Your objective: Nothing outside the range is to be copied. From the entries below, reproduce exactly the lines starting at the one with "Click the search" and ending at the one with "How do I perform: Open", without pictures.

Information:
——————————
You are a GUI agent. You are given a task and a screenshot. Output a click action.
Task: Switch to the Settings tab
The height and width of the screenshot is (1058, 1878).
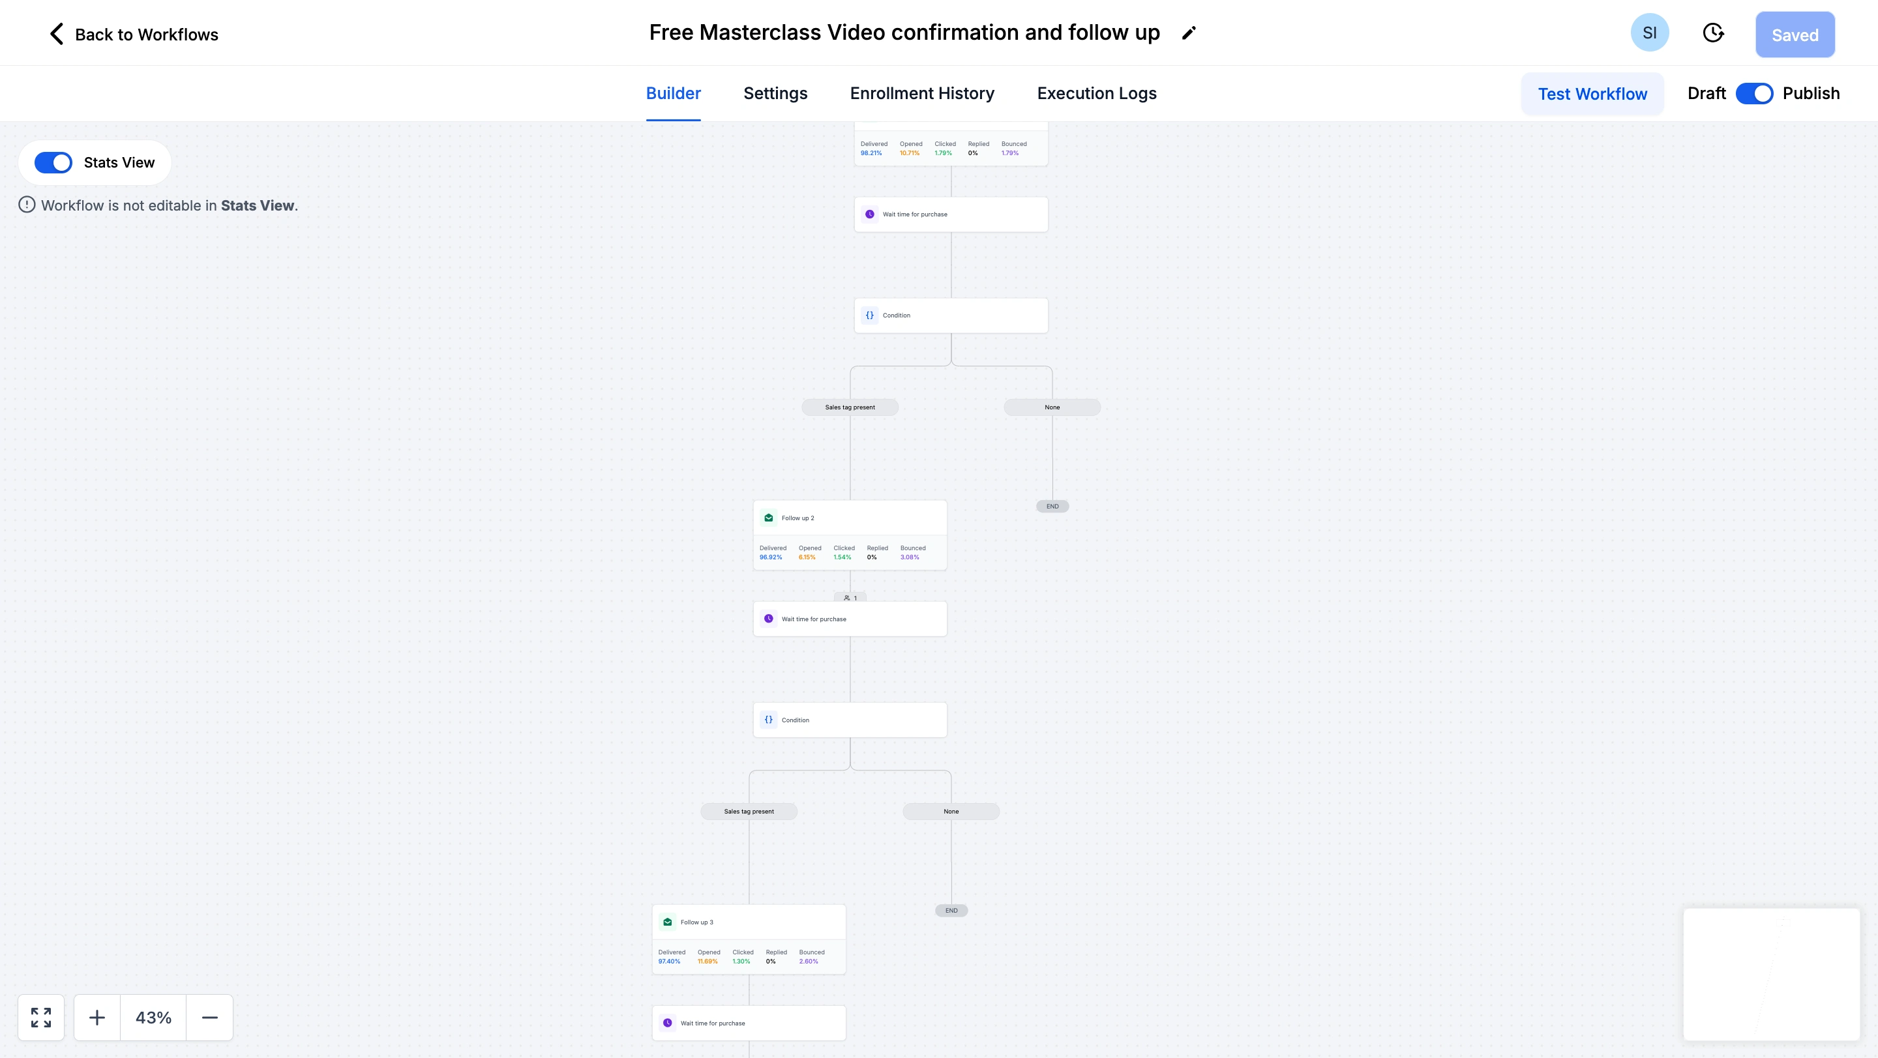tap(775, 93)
——————————
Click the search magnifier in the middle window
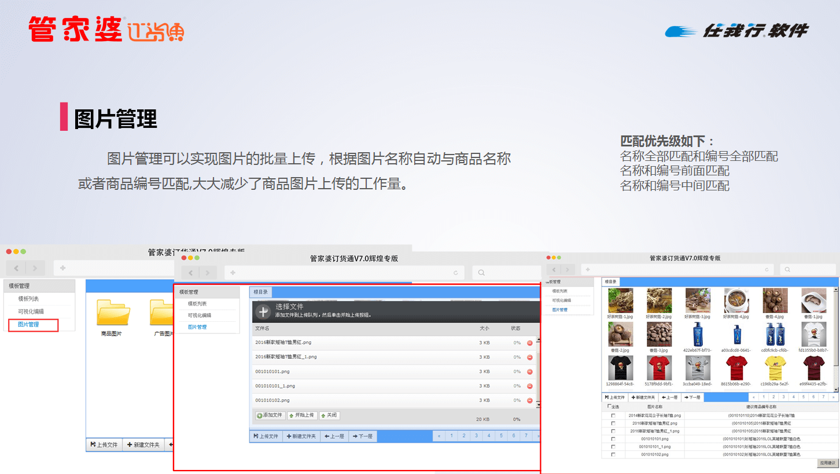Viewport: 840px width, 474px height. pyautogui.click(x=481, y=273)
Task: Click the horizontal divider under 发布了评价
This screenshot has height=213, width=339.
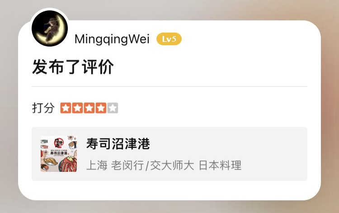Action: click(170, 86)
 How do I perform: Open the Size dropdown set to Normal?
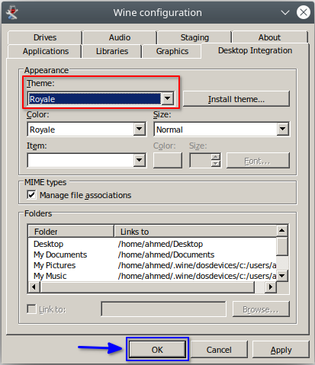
——————————
Expected answer:
Click the search magnifier in the middle window
Viewport: 840px width, 474px height. pyautogui.click(x=481, y=273)
Task: Click the horizontal divider under 发布了评价
This screenshot has height=213, width=339.
Action: click(170, 86)
 How do I perform: Open the Size dropdown set to Normal?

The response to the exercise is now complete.